• The problem: While leaving the pictures out, set down only the lines from the one with "Task: Select 正在下载" through the end of the records, exactly as they stand.
========================================
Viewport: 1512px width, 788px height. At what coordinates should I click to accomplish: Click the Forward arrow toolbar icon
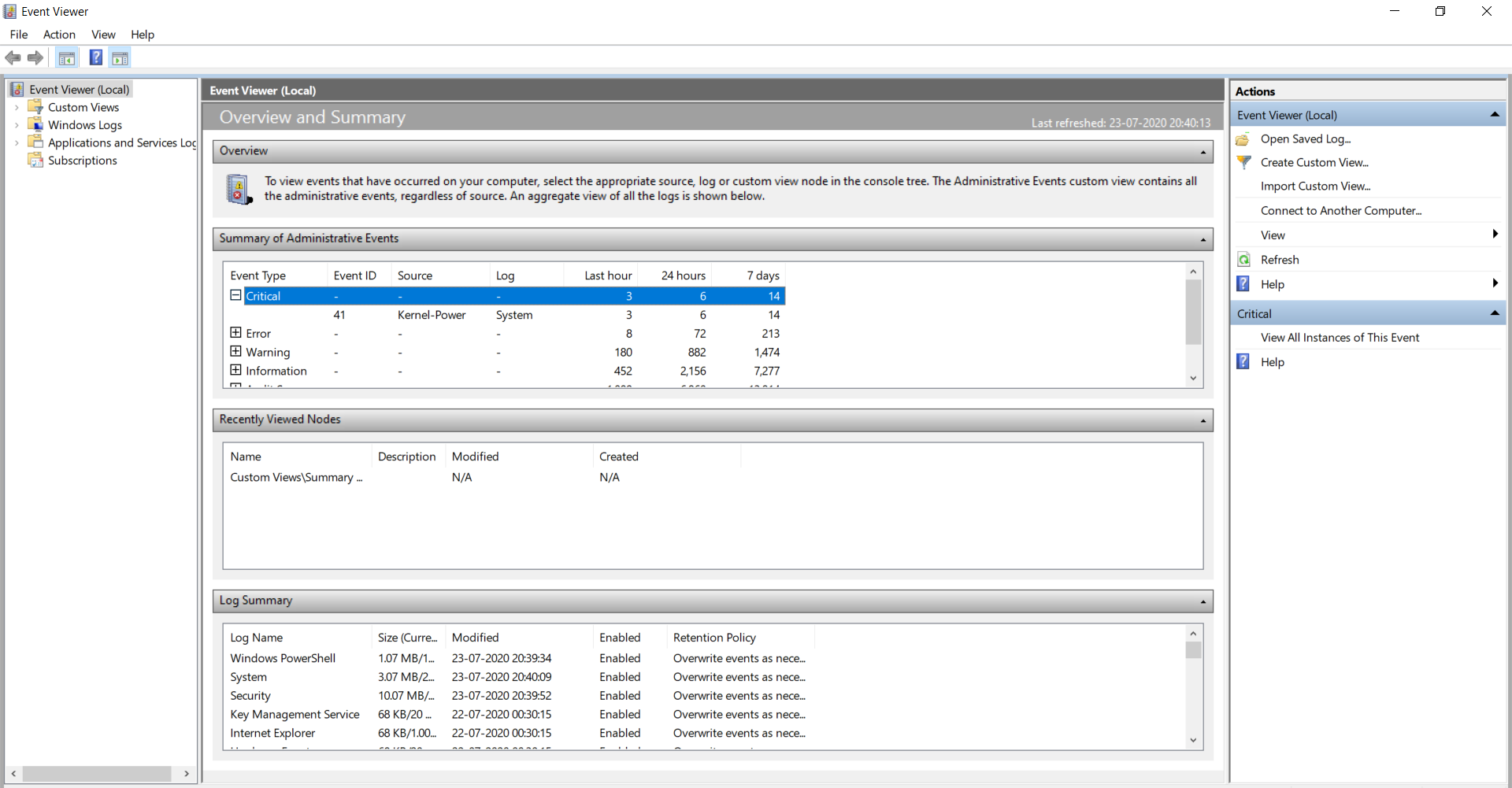pyautogui.click(x=35, y=57)
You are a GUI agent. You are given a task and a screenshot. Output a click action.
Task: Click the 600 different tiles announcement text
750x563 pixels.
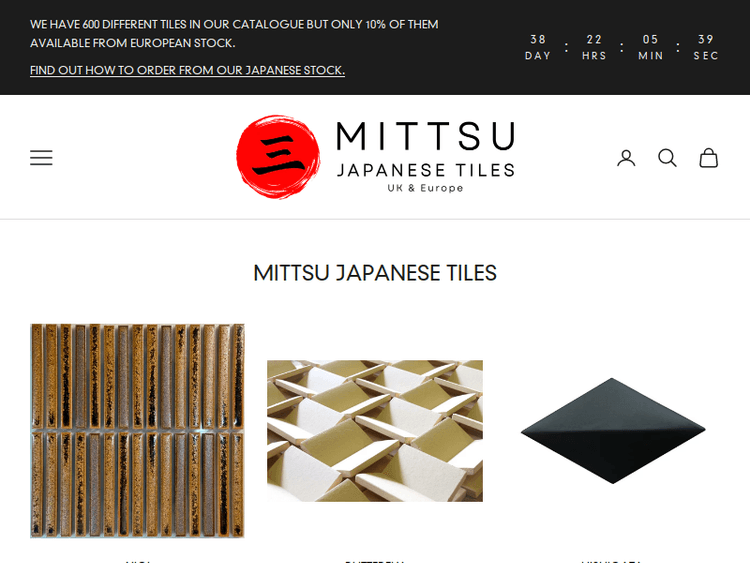point(234,33)
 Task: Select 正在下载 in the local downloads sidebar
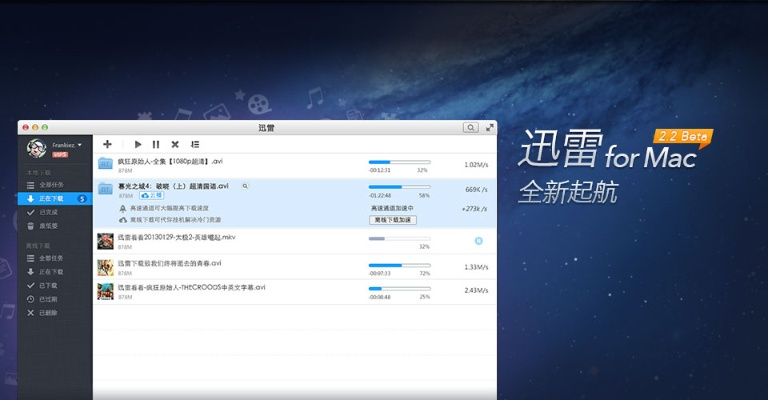pyautogui.click(x=50, y=199)
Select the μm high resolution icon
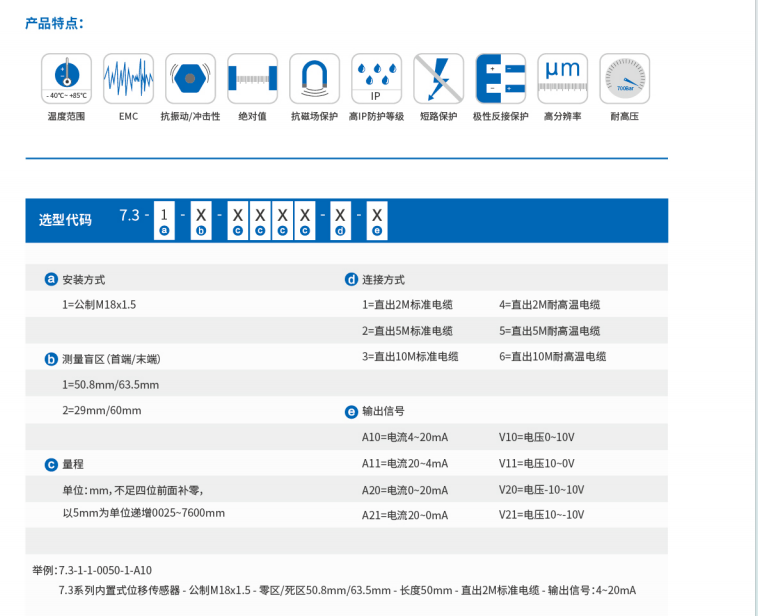This screenshot has height=616, width=758. (x=562, y=78)
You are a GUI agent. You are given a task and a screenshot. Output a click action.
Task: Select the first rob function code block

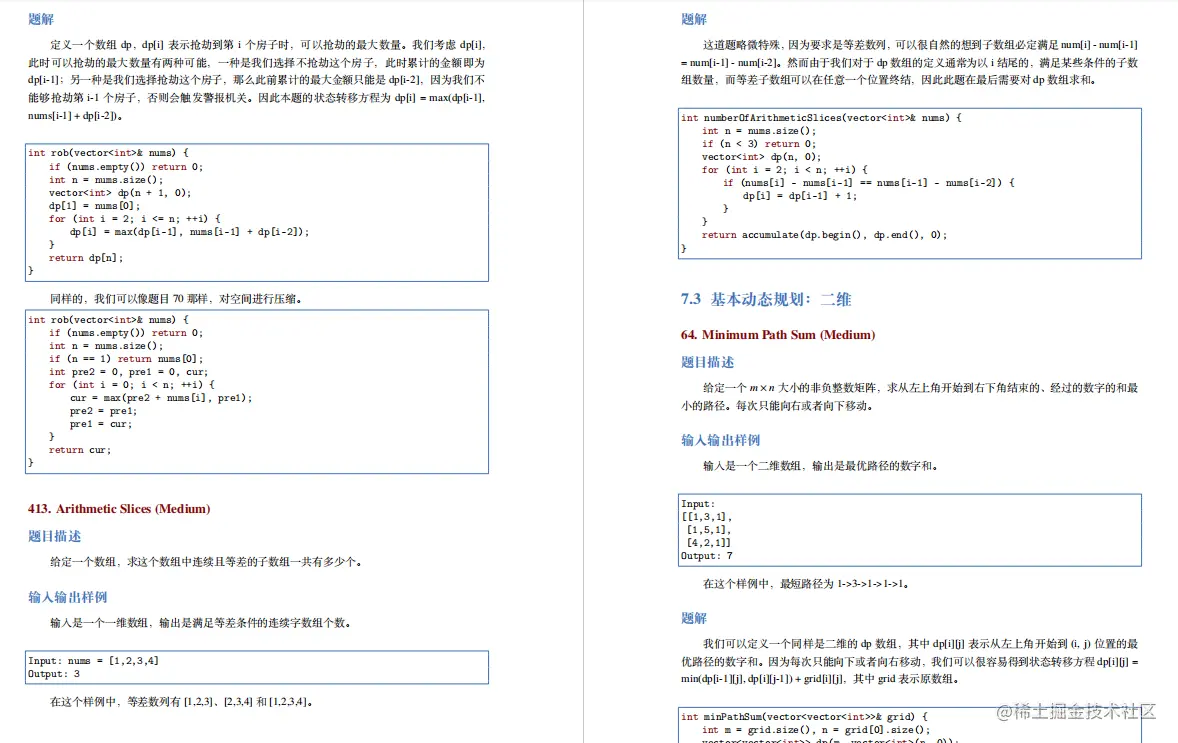(x=256, y=211)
========================================
• Written response:
 Task: Select 正在下载 in the local downloads sidebar
pyautogui.click(x=50, y=199)
Select the μm high resolution icon
This screenshot has height=616, width=758. (x=562, y=78)
You are a GUI agent. You are given a task and a screenshot. Output a click action.
Task: Select the first rob function code block

(x=256, y=211)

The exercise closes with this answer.